I want to know how clustering into grps with the values of 1 or 2
correspond to the expert diagnosis
table(grps, diagnosis)
diagnosis
grps B M
1 24 179
2 333 33
Q. How well do the hierarchical clustering models you created in the previous sections (i.e. without first doing PCA) do in terms of separating the diagnoses?
This method provides a more thorough representation of the patients cells as it is able to decipher between malignant and benign groups in comparison to previosu models used.
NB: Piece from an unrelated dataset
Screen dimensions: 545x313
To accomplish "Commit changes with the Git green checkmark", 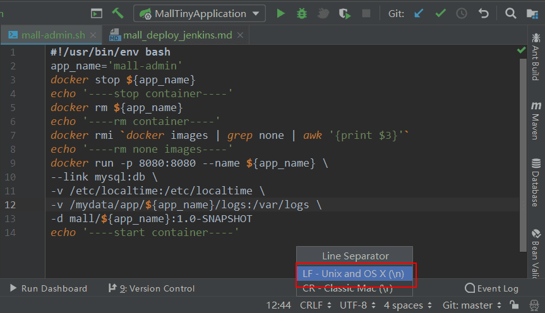I will (x=440, y=13).
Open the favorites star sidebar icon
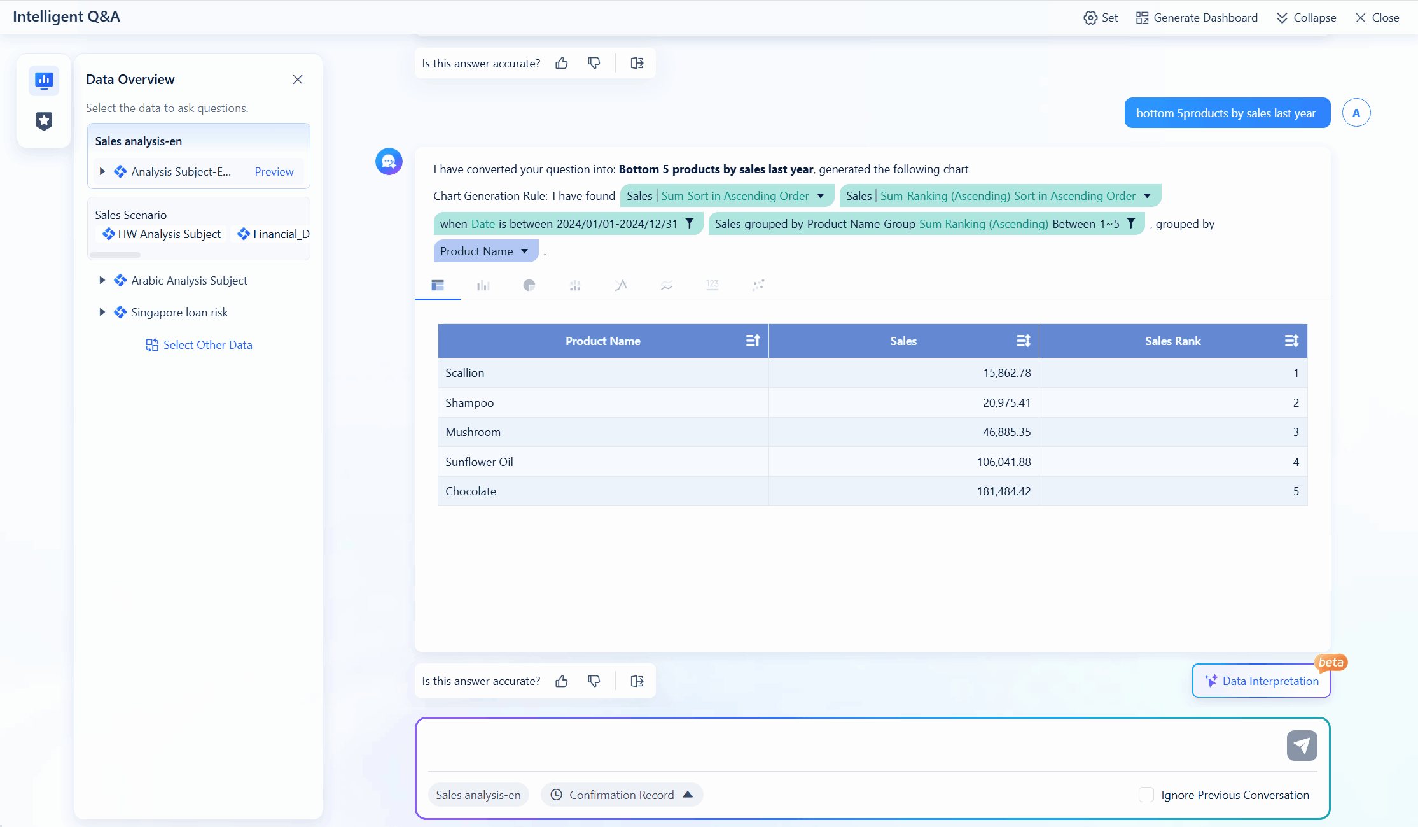The height and width of the screenshot is (827, 1418). coord(44,121)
My clustering group 1 are mostly “M” diagnosis (179) and my clustering group 2 are mostly “B” diagnosis (333).
24 FP 179 TP 333 TN 33 FN
Sensitivity TP/(TP + FN)
179/(179+33)
[1] 0.8443396
Specificity
333/(333 + 24)
[1] 0.9327731
#url <- "new_samples.csv"
url <- "https://tinyurl.com/new-samples-CSV"
new <- read.csv(url)
npc <- predict(wisc.pr, newdata=new)
npc
PC1 PC2 PC3 PC4 PC5 PC6 PC7
[1,] 2.576616 -3.135913 1.3990492 -0.7631950 2.781648 -0.8150185 -0.3959098
[2,] -4.754928 -3.009033 -0.1660946 -0.6052952 -1.140698 -1.2189945 0.8193031
PC8 PC9 PC10 PC11 PC12 PC13 PC14
[1,] -0.2307350 0.1029569 -0.9272861 0.3411457 0.375921 0.1610764 1.187882
[2,] -0.3307423 0.5281896 -0.4855301 0.7173233 -1.185917 0.5893856 0.303029
PC15 PC16 PC17 PC18 PC19 PC20
[1,] 0.3216974 -0.1743616 -0.07875393 -0.11207028 -0.08802955 -0.2495216
[2,] 0.1299153 0.1448061 -0.40509706 0.06565549 0.25591230 -0.4289500
PC21 PC22 PC23 PC24 PC25 PC26
[1,] 0.1228233 0.09358453 0.08347651 0.1223396 0.02124121 0.078884581
[2,] -0.1224776 0.01732146 0.06316631 -0.2338618 -0.20755948 -0.009833238
PC27 PC28 PC29 PC30
[1,] 0.220199544 -0.02946023 -0.015620933 0.005269029
[2,] -0.001134152 0.09638361 0.002795349 -0.019015820
plot(wisc.pr$x[,1:2], col=grps)
points(npc[,1], npc[,2], col="blue", pch=16, cex=3)
text(npc[,1], npc[,2], c(1,2), col="white")

Q. Which of these new patients should we prioritize for follow up based on your results?
Patient grouped in PC1 should be prioritized for follow up based on the results which infer abnormal cell activity at the clustering site (between 0-5).